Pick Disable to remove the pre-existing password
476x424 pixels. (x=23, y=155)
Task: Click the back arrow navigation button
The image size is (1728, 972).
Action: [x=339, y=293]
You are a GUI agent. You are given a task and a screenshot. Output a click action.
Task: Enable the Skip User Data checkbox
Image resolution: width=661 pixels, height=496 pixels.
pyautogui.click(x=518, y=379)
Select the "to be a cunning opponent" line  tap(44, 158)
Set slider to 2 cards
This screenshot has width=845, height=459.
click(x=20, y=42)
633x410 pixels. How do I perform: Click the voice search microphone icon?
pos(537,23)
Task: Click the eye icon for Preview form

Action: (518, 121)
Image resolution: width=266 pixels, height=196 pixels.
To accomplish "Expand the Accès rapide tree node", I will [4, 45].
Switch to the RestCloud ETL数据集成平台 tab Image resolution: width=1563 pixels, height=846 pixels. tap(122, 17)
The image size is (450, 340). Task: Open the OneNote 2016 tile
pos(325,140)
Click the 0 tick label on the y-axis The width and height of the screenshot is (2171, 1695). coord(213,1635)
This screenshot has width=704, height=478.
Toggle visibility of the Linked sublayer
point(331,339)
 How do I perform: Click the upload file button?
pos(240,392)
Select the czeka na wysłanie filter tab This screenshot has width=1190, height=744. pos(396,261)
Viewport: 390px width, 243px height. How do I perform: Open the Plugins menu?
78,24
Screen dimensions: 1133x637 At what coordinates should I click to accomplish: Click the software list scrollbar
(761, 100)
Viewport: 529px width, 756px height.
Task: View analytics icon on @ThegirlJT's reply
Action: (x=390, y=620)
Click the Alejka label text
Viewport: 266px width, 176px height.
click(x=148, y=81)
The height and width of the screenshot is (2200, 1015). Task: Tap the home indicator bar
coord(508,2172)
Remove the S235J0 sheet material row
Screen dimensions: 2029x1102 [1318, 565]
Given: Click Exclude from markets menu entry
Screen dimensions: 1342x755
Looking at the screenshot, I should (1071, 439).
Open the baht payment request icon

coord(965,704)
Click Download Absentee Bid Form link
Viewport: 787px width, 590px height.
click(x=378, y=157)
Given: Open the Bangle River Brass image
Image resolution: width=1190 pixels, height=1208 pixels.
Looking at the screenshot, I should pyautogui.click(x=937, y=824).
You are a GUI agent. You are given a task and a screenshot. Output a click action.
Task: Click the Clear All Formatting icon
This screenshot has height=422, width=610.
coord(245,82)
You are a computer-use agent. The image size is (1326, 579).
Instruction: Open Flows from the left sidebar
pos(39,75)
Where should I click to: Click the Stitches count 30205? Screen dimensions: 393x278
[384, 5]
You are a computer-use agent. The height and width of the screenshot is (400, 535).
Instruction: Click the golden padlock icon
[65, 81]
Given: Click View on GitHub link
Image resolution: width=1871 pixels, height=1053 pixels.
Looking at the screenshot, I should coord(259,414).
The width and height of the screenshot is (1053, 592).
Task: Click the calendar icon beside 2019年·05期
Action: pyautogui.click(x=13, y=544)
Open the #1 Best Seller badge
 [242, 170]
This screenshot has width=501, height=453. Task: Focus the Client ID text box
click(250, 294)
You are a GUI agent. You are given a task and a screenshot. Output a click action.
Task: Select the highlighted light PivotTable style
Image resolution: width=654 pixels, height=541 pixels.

> WHAT IS ASKED
Put the lines above, from the very first one through the line containing "Action: [x=339, y=293]", into a two-column CSV with one row per request, headed instruction and response. Place each request's text and its answer in a single quoted field, turning any line breaks into spaces.

> EXERCISE SOLUTION
instruction,response
"Pick Disable to remove the pre-existing password","476x424 pixels. (x=23, y=155)"
"Task: Click the back arrow navigation button The image size is (1728, 972).","Action: [x=339, y=293]"